Navigation Continued....

Today, after testing out the code yesterday, I fully realized the challenge of having the robot turn consistently every time.

To tackle this, I decided two ultrasonic sensors can be used in the front to compare the two distances in front of them to make sure they're level. 

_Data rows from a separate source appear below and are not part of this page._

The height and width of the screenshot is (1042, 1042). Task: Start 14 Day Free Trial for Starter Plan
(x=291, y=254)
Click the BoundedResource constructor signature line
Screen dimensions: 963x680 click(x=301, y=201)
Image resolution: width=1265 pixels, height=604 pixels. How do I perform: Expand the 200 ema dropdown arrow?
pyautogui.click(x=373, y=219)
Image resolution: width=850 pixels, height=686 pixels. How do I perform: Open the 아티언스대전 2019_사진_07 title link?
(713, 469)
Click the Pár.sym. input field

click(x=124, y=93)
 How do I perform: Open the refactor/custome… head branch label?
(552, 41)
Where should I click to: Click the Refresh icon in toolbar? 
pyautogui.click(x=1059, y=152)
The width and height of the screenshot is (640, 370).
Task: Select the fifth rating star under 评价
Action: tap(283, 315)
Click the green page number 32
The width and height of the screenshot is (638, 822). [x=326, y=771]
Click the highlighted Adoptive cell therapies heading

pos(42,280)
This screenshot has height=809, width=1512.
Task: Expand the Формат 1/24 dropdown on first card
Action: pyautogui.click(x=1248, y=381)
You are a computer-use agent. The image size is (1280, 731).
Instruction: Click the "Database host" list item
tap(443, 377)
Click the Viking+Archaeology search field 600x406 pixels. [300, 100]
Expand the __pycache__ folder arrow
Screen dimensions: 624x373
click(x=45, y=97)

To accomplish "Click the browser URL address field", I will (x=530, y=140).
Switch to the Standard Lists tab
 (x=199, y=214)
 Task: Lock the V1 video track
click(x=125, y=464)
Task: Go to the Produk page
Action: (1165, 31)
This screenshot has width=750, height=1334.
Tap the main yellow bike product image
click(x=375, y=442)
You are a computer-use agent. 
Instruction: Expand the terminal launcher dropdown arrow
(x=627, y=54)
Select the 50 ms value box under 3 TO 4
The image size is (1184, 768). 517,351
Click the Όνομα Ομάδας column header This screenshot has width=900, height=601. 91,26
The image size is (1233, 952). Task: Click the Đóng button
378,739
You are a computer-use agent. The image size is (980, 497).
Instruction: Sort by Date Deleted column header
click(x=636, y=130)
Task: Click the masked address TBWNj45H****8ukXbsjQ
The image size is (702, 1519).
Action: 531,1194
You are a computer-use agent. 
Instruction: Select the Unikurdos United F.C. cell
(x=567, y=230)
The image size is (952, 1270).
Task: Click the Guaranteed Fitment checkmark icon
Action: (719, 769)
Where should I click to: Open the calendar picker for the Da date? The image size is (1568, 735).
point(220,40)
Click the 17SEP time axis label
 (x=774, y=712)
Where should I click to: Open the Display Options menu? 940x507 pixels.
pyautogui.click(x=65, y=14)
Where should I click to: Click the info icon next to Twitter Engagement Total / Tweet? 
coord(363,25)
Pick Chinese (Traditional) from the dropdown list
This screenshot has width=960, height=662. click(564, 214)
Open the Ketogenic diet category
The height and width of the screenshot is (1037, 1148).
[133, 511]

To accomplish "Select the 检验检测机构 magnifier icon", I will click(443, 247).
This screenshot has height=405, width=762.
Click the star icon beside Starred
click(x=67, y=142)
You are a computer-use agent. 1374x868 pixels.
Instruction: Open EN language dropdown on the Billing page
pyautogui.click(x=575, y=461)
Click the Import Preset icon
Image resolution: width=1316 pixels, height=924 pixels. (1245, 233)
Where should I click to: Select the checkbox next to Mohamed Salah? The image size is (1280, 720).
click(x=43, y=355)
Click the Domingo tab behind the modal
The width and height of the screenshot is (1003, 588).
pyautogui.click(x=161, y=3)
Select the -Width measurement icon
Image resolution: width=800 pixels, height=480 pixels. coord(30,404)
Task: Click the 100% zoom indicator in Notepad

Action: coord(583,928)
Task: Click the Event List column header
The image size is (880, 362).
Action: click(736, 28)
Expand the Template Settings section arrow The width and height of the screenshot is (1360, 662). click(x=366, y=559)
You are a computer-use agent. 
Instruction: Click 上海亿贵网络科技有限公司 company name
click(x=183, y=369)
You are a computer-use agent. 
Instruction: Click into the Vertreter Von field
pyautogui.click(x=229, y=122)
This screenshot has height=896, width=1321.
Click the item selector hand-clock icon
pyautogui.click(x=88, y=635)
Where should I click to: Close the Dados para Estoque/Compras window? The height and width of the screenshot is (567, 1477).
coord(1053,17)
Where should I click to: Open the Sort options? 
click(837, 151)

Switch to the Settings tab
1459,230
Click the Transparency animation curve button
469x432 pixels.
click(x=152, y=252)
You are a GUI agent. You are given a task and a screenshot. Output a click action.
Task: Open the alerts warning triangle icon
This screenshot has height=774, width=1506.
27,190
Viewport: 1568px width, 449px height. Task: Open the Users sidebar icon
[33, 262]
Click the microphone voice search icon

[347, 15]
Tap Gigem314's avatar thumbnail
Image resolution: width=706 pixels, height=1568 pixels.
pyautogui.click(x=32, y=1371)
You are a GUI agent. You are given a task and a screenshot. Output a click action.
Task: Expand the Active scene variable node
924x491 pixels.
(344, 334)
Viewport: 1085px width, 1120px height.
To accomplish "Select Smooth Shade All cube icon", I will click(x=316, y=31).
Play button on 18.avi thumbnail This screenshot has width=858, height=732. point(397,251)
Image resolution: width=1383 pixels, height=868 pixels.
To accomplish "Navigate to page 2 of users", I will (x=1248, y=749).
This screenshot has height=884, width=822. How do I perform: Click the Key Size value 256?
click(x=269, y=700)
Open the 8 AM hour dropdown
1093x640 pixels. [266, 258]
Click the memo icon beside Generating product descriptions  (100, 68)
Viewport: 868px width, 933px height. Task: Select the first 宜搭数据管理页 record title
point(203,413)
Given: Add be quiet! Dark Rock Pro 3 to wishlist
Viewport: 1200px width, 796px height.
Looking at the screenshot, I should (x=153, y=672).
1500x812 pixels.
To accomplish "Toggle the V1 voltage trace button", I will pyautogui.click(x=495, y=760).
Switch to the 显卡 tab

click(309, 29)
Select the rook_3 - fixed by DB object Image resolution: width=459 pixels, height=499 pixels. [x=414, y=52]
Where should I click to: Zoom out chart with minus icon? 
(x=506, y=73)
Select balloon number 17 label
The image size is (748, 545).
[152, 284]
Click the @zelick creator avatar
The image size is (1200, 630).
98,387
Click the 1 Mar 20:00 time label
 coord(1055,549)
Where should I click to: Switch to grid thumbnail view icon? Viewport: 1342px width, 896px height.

Programming this would probably involve that if one sensor value was bigger than the other, I should have one motor turn faster than the other to have it turn back into the correct direction. 

void stopstraighten()

{

  unsigned byte SonarValueL;

  SonarValueL = SensorValue[sonarL];

  unsigned byte SonarValueR;

  SonarValueR = SensorValue[sonarR];

  while(SonarValueR == SonarValueL);

  {

    motor[motorR] = 0;

    motor[motorL] = 0;

    wait1Msec(200);

  }

}

task main()

{

  while(1 == 1)

  {

    unsigned byte SonarValueL;

        unsigned byte SonarValueR;

    SonarValueL = SensorValue[sonarL];

    SonarValueR = SensorValue[sonarR];

    //straighten left

    while(abs(SensorValue[sonarR] - SensorValue[sonarL]) != 0)

    if (SensorValue[sonarR] < SensorValue[sonarL])

    {

      motor[motorR] = 40;

      motor[motorL] = -40;

          wait1Msec(30);

    motor[motorR] = 0;

    motor[motorL] = 0;

    wait1Msec(80);

    }

    //straighten right

    //SonarValueL = SensorValue[sonarL];

    //SonarValueR = SensorValue[sonarR];

    else //while(SonarValueR < SonarValueL)

    {

      motor[motorR] = -40;

      motor[motorL] = 40;

          wait1Msec(30);

    motor[motorR] = 0;

    motor[motorL] = 0;

    wait1Msec(80);

    }

  }

    motor[motorR] = 0;

    motor[motorL] = 0;

    wait10Msec(800000000);

}

However, I had difficulty with this design in the end. Since the ultrasonic sensor can only take readings in increments of an inch, there can still be great variability in alignment.